In this segment from the MarketFoolery podcast, host Mac Greer, Total Income's Ron Gross, and Million Dollar Portfolio's Matt Argersinger parse the problems of eBay (NASDAQ:EBAY), which is in the odd situation of growing its revenue 9% at the same time as it's losing market share to faster-growing rivals. It's already spending a lot of money in an effort to keep up with the likes of Amazon (NASDAQ:AMZN) and Wal-Mart (NYSE:WMT). It really is a great business, but what can it do from here?
A full transcript follows the video.
This video was recorded on Oct. 19, 2017.
Mac Greer: Matt, shares of eBay down on earnings. Big story here is, eBay is spending a lot to compete with a little company named Amazon.
Matt Argersinger: And probably not doing a great job of it. On the surface, things look great at eBay. Revenue, gross merchandise volume, up 9%. That's one of the better quarters in a while for eBay. The problem is, and their guidance for the fourth quarter, 68% growth, the problem is, e-commerce as a whole across the U.S. is growing at closer to 15%. So, I take those numbers and say, eBay, if you think about it, is actually potentially losing share. It's not growing as fast as the overall e-commerce market, whereas Amazon is, and of course, Wal-Mart and some other competitors who are investing heavily are as well. Disappointing, I would say, to see StubHub revenue up only 5%. This is another growth puller for the company. There's a lot of new competition out there with tickets and live events and resale. I was disappointed in that number. At the same time, eBay, this is a great business. If you think about it, they did $2.4 billion in revenue in the quarter. They generated $720 million in free cash flow from that number. That's a 30% free cash flow yield.
Greer: It seems like a lot.
Argersinger: Oh, yeah.
Ron Gross: It's all relative. [laughs]
Argersinger: There are a handful of companies in the world that can do those kind of free cash flow yields. But, taking the long-term view, what has eBay done for shareholders? I took a look at a five year chart of eBay, and this was adjusted for the PayPal spinoff. If you invested in eBay five years ago, you're up 75%. That's pretty respectable. Amazon over those five years, up 300%. At some point, Amazon took the vertical approach to e-commerce. They're the ones that invested in fulfillment, distribution, shipping, all those things that eBay said, we're going to stick with our light business model, we're not going to do that. And what happened is, Amazon captured a lot of those third-party sellers that used to love eBay, and may still use eBay to a certain extent, but they said, Amazon offers me so much more, and I can access so many more buyers, it just makes much more sense. So, I think eBay has lost that battle a little bit. It's still a great business, but I look at the growth, I look at the competition with Amazon, and I'm not sure what investors can expect buying today.

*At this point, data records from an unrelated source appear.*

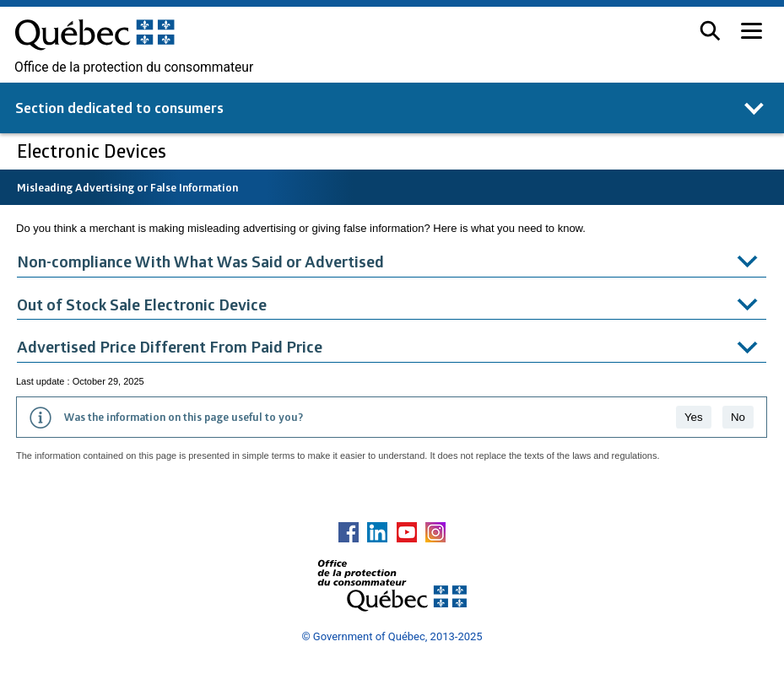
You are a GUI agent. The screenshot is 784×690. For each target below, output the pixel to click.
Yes (694, 417)
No (738, 417)
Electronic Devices (94, 150)
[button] (710, 30)
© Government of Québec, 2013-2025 (392, 636)
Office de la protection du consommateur (133, 67)
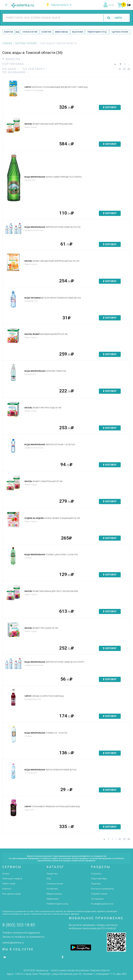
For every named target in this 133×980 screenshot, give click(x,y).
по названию (16, 72)
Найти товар (9, 883)
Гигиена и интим (54, 883)
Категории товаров (12, 878)
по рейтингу (35, 69)
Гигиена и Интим (30, 32)
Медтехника (77, 32)
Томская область (59, 5)
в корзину (110, 107)
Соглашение (97, 899)
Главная (7, 43)
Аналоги (6, 889)
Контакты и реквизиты (103, 889)
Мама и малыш (61, 32)
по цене (11, 69)
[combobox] (51, 18)
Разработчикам (99, 894)
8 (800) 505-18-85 (19, 925)
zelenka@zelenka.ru (13, 943)
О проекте (96, 873)
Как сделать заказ (11, 894)
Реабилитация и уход (97, 32)
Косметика (46, 32)
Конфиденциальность (102, 904)
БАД (18, 32)
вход (111, 5)
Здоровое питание (120, 32)
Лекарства (8, 32)
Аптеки (6, 873)
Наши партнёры (99, 878)
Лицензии (96, 883)
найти (118, 18)
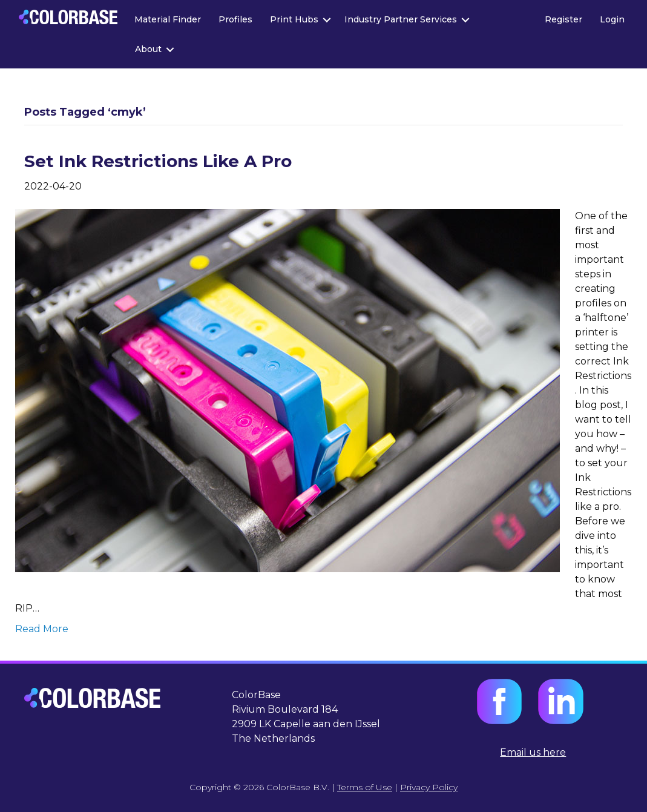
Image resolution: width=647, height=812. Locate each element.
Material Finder (168, 19)
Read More (42, 629)
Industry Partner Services (401, 19)
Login (612, 19)
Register (563, 19)
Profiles (235, 19)
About (148, 49)
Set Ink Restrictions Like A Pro (158, 161)
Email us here (533, 752)
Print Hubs (294, 19)
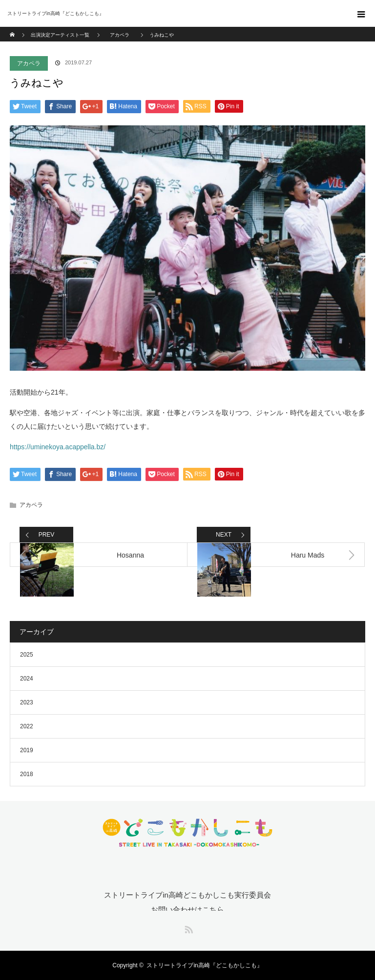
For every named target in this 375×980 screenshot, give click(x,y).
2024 (26, 679)
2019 (26, 750)
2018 (26, 774)
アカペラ (29, 63)
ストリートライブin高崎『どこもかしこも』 (204, 965)
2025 (26, 655)
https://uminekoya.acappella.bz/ (58, 447)
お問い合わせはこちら (188, 909)
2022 (26, 726)
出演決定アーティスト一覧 (60, 35)
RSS (188, 928)
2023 (26, 702)
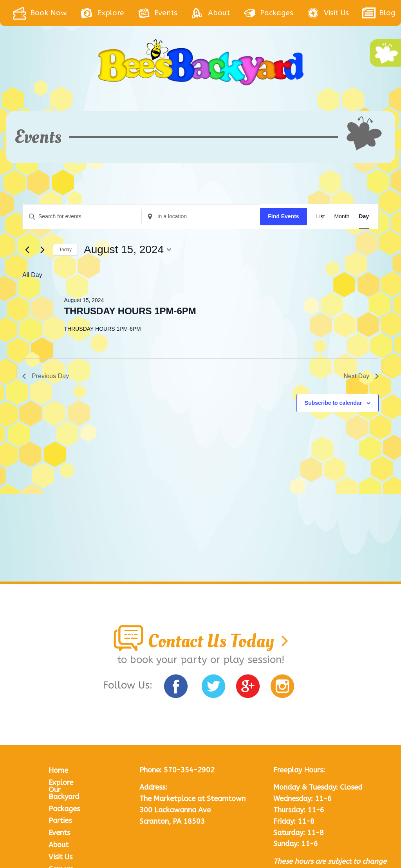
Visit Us (60, 771)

Gross: Sometimes I look at these things from the consumer's perspective. In fact, I try to do that as much as I can. I never got it, personally. In the early days, when it was auction related, it didn't appeal to me. Today, if I want to buy something, I'm much more likely to go to Amazon. 100 times more likely. It looks and feels different. "Fulfilled by Amazon" is a big deal to me, it gives you the sense that Amazon is there taking care of you, watching the transaction, even if they're not. Amazon Prime is a big deal. So, I can't say, as a consumer, unless it's some really difficult to find item, ever choosing eBay over Amazon.
Greer: As an investor, what would be the best single argument for investing in eBay instead of Amazon?
Argersinger: On a profitability basis, eBay crushes Amazon. You look at that free cash flow, I talked about Amazon, it's comfortable not reporting any profits. eBay works as a business that can grow in the single digits, generate a ton of cash. They've been buying back stock, buy back more stock, maybe pay a dividend at some point. But this to me is more of a steady income play. They're still operating in the e-commerce space, which, of course, is a secular growth market to be in. I just don't think you're going to get amazing returns. You can get decent returns by buying eBay today.
John Mackey, CEO of Whole Foods Market, an Amazon subsidiary, is a member of The Motley Fool's board of directors. Mac Greer owns shares of Amazon. Matthew Argersinger owns shares of Amazon and has the following options: short December 2017 $900 puts on Amazon. Ron Gross owns shares of Amazon. The Motley Fool owns shares of and recommends Amazon, eBay, and PayPal Holdings. The Motley Fool has a disclosure policy.